## Instructions for the task
Render the lines below as a numbered list with blank lines left out, starting with the line that contains "Screen dimensions: 490x456" and going on through the line that contains "Action: pos(122,633)", both included.

## Supplied records
▬▬▬

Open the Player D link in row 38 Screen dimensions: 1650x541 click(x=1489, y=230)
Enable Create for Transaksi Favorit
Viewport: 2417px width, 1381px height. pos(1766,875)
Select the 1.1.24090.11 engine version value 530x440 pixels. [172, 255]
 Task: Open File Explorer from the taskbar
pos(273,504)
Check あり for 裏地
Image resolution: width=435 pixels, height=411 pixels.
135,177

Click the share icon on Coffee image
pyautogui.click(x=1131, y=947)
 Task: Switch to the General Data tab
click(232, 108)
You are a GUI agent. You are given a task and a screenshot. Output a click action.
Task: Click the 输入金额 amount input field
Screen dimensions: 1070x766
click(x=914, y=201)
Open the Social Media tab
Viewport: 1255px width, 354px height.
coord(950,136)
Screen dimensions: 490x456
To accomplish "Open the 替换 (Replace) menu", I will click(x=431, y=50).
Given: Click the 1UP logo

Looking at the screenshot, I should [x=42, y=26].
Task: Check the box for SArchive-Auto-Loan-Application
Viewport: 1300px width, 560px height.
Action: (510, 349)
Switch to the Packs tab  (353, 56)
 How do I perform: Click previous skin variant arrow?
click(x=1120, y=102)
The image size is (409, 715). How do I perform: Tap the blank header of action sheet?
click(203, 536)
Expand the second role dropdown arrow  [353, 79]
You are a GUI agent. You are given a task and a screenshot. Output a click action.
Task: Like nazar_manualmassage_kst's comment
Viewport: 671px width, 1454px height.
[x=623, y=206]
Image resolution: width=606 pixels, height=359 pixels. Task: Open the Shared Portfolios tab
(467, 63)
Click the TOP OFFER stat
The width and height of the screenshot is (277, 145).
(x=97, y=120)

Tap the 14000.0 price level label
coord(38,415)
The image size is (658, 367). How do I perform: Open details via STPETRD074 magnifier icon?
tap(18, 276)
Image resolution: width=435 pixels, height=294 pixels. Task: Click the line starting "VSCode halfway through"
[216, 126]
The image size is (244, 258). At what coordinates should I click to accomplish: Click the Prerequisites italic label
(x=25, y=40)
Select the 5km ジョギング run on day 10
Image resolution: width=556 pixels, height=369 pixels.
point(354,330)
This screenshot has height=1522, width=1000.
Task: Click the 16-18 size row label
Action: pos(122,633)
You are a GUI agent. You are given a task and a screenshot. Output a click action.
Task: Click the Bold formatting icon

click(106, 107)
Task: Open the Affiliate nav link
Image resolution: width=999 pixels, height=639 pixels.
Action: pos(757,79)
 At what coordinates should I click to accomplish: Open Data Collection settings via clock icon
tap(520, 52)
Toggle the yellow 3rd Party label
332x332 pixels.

▬▬▬

## The response
1. Screen dimensions: 490x456
2. To accomplish "Open the 替换 (Replace) menu", I will click(x=431, y=50).
3. Given: Click the 1UP logo
4. Looking at the screenshot, I should [x=42, y=26].
5. Task: Check the box for SArchive-Auto-Loan-Application
6. Viewport: 1300px width, 560px height.
7. Action: (510, 349)
8. Switch to the Packs tab  (353, 56)
9.  How do I perform: Click previous skin variant arrow?
10. click(x=1120, y=102)
11. The image size is (409, 715). How do I perform: Tap the blank header of action sheet?
12. click(203, 536)
13. Expand the second role dropdown arrow  [353, 79]
14. You are a GUI agent. You are given a task and a screenshot. Output a click action.
15. Task: Like nazar_manualmassage_kst's comment
16. Viewport: 671px width, 1454px height.
17. [x=623, y=206]
18. Image resolution: width=606 pixels, height=359 pixels. Task: Open the Shared Portfolios tab
19. (467, 63)
20. Click the TOP OFFER stat
21. The width and height of the screenshot is (277, 145).
22. (x=97, y=120)
23. Tap the 14000.0 price level label
24. coord(38,415)
25. The image size is (658, 367). How do I perform: Open details via STPETRD074 magnifier icon?
26. tap(18, 276)
27. Image resolution: width=435 pixels, height=294 pixels. Task: Click the line starting "VSCode halfway through"
28. [216, 126]
29. The image size is (244, 258). At what coordinates should I click to accomplish: Click the Prerequisites italic label
30. (x=25, y=40)
31. Select the 5km ジョギング run on day 10
32. Image resolution: width=556 pixels, height=369 pixels.
33. point(354,330)
34. This screenshot has height=1522, width=1000.
35. Task: Click the 16-18 size row label
36. Action: pos(122,633)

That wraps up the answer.